Détroit d'Ormuz : pourquoi l'Iran brandit l'arme du blocage pétrolier
Alors que l'Iran a annoncé la fermeture « de facto » du détroit d'Ormuz ce samedi 1er mars 2026, en réponse aux frappes américano-israéliennes sur son territoire, le monde retient son souffle. Ce passage maritime stratégique, véritable goulet d'étranglement du commerce pétrolier mondial, devient l'épicentre d'une crise géopolitique majeure aux conséquences économiques potentiellement dévastatrices.
Le détroit d'Ormuz est un bras de mer d'à peine 33 kilomètres de large à son point le plus étroit, situé entre l'Iran au nord et le sultanat d'Oman au sud. Il constitue l'unique voie maritime reliant le golfe Persique à l'océan Indien, et par extension, aux marchés énergétiques mondiaux. Les couloirs de navigation n'y dépassent pas trois kilomètres de large dans chaque direction, rendant le passage particulièrement vulnérable à toute perturbation.
Chaque jour, environ 20 millions de barils de pétrole brut transitent par ces eaux, représentant près de 30 % du commerce maritime mondial de brut. À cela s'ajoute un cinquième des exportations mondiales de gaz naturel liquéfié (GNL), principalement en provenance du Qatar. L'Arabie saoudite, les Émirats arabes unis, le Koweït et l'Irak dépendent tous de cette artère pour acheminer leur or noir vers l'Asie, l'Europe et les Amériques.
Une arme stratégique entre les mains de Téhéran
Pour l'Iran, le détroit d'Ormuz représente bien plus qu'une simple voie de passage : c'est un levier de pression géopolitique considérable. Téhéran dispose d'un arsenal militaire conséquent pour perturber le trafic maritime. Missiles anti-navires Noor et Qader, capables d'atteindre des cibles à 200 kilomètres, missiles balistiques Fateh-110 et Zelzal, mines sous-marines et flottille de vedettes rapides des Gardiens de la Révolution constituent autant de menaces pour les supertankers qui empruntent ce corridor.
En fermant ou en menaçant de fermer ce passage, l'Iran peut faire pression sur les économies occidentales sans même engager un conflit direct. « Le détroit constitue une carte nucléaire entre les mains de l'Iran », analysent plusieurs experts en géostratégie. Cette capacité de nuisance explique pourquoi Téhéran a toujours refusé de renoncer à cette option, malgré les pressions internationales.
La cinquième flotte américaine, basée à Bahreïn, assure depuis des décennies la liberté de navigation dans le golfe Persique. Mais cette présence militaire n'a jamais totalement dissuadé l'Iran de brandir la menace d'un blocage, notamment lors des pics de tension avec Washington.
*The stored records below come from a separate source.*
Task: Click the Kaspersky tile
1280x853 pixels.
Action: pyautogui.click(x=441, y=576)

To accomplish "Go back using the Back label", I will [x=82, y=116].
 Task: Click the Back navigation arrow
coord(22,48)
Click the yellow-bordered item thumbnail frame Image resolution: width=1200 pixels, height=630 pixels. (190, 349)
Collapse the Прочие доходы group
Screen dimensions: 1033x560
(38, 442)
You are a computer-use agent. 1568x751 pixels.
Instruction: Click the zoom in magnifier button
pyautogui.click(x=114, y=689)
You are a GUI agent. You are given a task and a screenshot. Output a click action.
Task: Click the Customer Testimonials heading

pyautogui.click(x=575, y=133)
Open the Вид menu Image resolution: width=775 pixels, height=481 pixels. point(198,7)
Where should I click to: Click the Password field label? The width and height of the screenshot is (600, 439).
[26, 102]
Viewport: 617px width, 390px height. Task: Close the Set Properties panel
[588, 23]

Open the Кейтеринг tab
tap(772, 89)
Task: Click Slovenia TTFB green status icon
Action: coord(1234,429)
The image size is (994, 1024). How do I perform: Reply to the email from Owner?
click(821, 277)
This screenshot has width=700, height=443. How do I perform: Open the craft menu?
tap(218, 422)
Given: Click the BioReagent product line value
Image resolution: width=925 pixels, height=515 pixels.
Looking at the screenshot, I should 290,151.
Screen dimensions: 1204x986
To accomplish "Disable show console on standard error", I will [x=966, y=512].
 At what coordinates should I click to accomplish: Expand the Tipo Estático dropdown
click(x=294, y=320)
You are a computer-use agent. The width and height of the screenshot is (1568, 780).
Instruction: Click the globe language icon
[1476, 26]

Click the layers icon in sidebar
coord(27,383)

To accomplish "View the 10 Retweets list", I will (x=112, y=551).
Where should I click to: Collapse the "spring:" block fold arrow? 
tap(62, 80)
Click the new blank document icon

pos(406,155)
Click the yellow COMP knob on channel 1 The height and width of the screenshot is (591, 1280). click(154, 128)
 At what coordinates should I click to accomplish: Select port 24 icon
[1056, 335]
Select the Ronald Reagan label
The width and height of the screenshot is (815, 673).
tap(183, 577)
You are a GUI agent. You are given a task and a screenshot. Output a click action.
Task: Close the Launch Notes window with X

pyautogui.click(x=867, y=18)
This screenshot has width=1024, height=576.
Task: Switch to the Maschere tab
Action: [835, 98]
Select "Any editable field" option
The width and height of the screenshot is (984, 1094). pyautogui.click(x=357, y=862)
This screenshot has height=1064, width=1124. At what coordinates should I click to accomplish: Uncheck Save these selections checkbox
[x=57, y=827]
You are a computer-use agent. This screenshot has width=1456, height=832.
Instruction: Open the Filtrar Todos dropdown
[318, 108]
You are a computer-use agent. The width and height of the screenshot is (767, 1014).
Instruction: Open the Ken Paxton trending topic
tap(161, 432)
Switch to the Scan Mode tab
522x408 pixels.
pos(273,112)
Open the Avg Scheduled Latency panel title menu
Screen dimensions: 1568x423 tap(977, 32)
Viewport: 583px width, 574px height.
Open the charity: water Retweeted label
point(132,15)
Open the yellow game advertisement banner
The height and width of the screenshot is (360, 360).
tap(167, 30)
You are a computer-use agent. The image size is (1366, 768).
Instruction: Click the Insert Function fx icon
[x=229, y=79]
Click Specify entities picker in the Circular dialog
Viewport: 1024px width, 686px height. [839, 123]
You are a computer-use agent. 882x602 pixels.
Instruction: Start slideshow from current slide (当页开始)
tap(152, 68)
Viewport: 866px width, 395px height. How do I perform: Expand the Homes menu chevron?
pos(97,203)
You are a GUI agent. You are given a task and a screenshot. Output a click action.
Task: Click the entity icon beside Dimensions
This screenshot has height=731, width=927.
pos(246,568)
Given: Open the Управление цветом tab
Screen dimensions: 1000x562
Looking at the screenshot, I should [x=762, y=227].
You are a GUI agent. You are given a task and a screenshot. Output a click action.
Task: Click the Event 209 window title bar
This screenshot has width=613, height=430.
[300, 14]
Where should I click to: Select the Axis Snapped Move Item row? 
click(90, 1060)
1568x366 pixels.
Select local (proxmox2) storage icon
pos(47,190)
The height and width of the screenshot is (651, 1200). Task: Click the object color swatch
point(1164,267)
Les sanctions économiques, les négociations sur le nucléaire iranien et les conflits régionaux ont régulièrement ravivé ce scénario redouté par les marchés.
Les conséquences économiques d'une fermeture
L'annonce de la fermeture « de facto » du détroit par les Gardiens de la Révolution a provoqué une onde de choc immédiate. La compagnie maritime allemande Hapag-Lloyd a suspendu toutes ses traversées, et plus de 150 pétroliers ont jeté l'ancre dans les eaux du Golfe, immobilisés dans l'attente de directives. Les assureurs ont commencé à annuler les polices couvrant les risques de guerre, préparant des hausses tarifaires de 50 %.
JP Morgan estime qu'un blocage prolongé pourrait propulser le baril de pétrole au-delà de 130 dollars, voire atteindre les 200 dollars selon le Financial Times. Une telle flambée des cours affecterait directement les prix à la pompe, le coût du transport et, par ricochet, l'ensemble de l'économie mondiale. La Banque mondiale avait déjà alerté sur ces risques dès 2023.
Des alternatives existent, mais elles restent insuffisantes. Les oléoducs saoudiens et émiratis disposent d'une capacité inutilisée d'environ 2,6 millions de barils par jour, permettant de contourner partiellement le détroit. Mais ce volume ne représente qu'une fraction du trafic habituel. L'embrasement régional actuel, avec des frappes iraniennes touchant le Qatar, les Émirats et le Koweït, complique encore davantage toute solution logistique alternative.
La crise du détroit d'Ormuz illustre la fragilité de l'approvisionnement énergétique mondial, concentré sur quelques points de passage névralgiques. Elle rappelle aussi que dans le grand échiquier géopolitique, le contrôle des routes maritimes demeure un enjeu de puissance aussi ancien que stratégique.